Descartarían la teoría del crimen en el caso Neruda

Un nuevo informe médico reforzaría la versión de que Pablo Neruda murió de cáncer, y no por inyección letal ordenada por el régimen de Pinochet.
Un nuevo informe médico reforzaría la versión de que Pablo Neruda murió de cáncer, y no por inyección letal ordenada por el régimen de Pinochet.
Santiago de Chile - Un nuevo informe del Servicio Médico Legal (SML) de Chile apunta a que el poeta Pablo Neruda sí falleció de cáncer, pese a las dudas suscitadas sobre la causa de su muerte, ocurrida doce días después del golpe de Augusto Pinochet, reveló ayer el periodista español Mario Amorós.

Amorós, autor del libro «Sombras sobre Isla Negra, la misteriosa muerte de Pablo Neruda», de Ediciones B-Chile, develó en un artículo publicado online el contenido de un informe firmado el 8 de marzo por el tanatólogo Germán Tapia Coppa.

El periodista confirmó que en ese documento de siete páginas, al que tuvo acceso en exclusiva, el doctor Tapia, experto del SML, concluye que el Premio Nobel de Literatura 1971 falleció el 23 de septiembre de 1973 debido al cáncer de próstata que padecía. Fuentes del SML señalaron que no pueden hacer referencias a informes elaborados a petición de la justicia. Según Amorós, ese documento fue redactado a petición del juez Mario Carroza, que dirige la investigación judicial abierta en junio de 2011 a raíz de una querella presentada por el Partido Comunista (PC), del que el autor de «Canto general» fue militante.

El PC se basó para ello en unas declaraciones del antiguo chofer de Neruda, Manuel Araya, que en 2011 insistió en que el poeta fue asesinado por agentes del régimen mediante el suministro de una inyección letal mientras estaba internado en una clínica de Santiago. En cambio, en este nuevo informe, según asegura Amorós, el doctor Tapia señala que «se puede plantear que la forma médico legal de la muerte del señor Pablo Neruda se correspondería con una muerte no violenta (es decir, muerte natural) del tipo muerte por enfermedad».

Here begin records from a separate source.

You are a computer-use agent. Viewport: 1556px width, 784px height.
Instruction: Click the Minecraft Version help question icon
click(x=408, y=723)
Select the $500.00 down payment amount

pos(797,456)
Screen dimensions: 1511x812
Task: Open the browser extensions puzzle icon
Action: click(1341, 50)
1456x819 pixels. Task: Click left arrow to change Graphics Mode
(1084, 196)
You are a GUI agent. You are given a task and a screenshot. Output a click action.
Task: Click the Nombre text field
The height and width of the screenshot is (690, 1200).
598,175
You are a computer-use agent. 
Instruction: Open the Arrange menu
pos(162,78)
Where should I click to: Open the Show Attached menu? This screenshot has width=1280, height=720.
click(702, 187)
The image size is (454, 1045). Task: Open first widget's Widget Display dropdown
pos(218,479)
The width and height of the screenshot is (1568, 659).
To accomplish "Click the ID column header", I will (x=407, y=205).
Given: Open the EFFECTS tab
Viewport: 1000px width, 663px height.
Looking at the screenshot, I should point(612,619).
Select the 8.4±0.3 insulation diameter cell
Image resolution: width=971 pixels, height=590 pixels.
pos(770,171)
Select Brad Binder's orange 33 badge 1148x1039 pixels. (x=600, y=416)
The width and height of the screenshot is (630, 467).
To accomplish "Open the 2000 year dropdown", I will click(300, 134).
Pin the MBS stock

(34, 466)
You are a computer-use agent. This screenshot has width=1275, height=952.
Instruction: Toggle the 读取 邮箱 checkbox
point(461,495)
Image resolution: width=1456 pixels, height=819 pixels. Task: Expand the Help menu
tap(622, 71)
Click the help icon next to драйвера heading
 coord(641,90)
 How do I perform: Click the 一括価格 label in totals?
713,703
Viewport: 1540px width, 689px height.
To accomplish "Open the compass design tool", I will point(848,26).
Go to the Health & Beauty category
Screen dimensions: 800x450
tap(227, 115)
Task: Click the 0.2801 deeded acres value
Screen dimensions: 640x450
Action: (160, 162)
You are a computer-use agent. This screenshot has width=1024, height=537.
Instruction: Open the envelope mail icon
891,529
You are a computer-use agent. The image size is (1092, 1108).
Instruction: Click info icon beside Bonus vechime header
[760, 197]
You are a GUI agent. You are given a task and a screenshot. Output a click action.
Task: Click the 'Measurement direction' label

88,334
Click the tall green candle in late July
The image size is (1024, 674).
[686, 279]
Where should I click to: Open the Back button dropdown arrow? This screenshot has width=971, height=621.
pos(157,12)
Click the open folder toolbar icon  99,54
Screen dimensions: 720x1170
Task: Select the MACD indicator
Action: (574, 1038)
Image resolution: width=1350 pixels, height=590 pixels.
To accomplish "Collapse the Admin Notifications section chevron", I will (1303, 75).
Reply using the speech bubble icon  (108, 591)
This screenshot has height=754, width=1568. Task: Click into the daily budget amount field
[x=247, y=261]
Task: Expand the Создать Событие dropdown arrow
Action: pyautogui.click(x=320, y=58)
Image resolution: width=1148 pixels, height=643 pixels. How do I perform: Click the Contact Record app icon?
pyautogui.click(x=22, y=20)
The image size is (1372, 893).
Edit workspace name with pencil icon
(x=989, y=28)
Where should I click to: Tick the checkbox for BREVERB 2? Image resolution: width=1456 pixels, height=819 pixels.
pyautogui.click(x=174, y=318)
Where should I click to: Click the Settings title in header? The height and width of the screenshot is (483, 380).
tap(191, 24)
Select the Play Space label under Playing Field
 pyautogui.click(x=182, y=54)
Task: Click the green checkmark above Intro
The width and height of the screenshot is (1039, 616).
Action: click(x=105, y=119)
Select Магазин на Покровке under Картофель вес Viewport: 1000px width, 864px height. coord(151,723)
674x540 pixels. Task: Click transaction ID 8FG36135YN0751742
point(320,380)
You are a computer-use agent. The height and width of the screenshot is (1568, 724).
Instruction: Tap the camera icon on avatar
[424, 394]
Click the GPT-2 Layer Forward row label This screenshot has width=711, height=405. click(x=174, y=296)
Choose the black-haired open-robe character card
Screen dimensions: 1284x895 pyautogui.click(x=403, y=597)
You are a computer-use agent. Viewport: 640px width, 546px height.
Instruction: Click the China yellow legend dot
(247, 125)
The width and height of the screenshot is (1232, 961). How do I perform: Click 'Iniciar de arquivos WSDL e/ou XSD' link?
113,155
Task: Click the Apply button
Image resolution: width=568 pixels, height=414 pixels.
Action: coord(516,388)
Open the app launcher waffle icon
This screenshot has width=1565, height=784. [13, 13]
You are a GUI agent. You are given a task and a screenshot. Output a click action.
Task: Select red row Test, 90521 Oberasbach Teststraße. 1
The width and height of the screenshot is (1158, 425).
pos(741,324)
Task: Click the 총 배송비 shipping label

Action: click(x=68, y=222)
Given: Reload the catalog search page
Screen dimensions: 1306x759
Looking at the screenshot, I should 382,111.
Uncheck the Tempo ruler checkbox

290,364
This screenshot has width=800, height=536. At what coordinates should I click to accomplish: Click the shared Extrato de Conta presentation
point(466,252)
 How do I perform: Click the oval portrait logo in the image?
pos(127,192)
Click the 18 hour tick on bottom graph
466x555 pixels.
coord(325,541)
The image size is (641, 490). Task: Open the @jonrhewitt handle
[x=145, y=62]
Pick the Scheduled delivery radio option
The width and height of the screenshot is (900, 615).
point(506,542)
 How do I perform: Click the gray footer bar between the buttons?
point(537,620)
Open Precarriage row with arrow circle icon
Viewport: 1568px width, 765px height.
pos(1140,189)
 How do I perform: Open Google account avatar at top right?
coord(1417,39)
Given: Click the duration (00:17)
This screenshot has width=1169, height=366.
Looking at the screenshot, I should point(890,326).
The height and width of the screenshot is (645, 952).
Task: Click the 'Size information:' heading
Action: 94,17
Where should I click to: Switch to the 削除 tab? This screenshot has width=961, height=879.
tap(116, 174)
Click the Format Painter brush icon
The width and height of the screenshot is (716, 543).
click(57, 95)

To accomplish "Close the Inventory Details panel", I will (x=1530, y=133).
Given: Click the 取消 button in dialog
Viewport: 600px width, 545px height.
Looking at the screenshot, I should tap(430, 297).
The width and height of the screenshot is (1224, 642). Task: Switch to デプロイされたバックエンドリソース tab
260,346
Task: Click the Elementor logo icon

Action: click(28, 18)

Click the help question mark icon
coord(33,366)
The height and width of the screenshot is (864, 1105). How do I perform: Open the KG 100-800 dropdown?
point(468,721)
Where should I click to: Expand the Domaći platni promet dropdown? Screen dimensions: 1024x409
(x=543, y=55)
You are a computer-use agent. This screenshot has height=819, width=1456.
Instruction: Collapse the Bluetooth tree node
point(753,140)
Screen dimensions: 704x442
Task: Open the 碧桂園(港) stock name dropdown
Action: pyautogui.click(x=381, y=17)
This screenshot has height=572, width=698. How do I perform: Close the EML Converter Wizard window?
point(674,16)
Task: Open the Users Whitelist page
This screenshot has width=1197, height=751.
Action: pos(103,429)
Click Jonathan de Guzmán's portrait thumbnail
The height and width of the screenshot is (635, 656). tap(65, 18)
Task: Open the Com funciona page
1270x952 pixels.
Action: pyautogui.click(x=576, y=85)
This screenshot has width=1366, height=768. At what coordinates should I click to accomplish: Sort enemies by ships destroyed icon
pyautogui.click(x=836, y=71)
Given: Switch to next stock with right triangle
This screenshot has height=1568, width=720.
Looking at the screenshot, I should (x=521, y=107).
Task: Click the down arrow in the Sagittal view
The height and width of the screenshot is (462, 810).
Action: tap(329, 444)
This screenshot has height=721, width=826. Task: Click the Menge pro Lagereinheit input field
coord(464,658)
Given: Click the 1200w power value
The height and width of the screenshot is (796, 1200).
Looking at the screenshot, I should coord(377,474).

Añade también que este caso «puede clasificarse dentro de las llamadas muertes repentinas, es decir, aquellas muertes naturales cuyo desenlace fatal -si bien era esperable- no contaba con elementos objetivos que hicieran sospechar que ocurriría en un corto periodo de tiempo».

Sobre la posible exhumación de los restos, el doctor Tapia sostiene que «un eventual análisis de la osamenta de la víctima podría aportar antecedentes necesarios para conferir un mayor sustento científico al diagnóstico de cáncer prostático». En cambio, considera que sería difícil confirmar mediante este mismo procedimiento si Neruda recibió una inyección letal.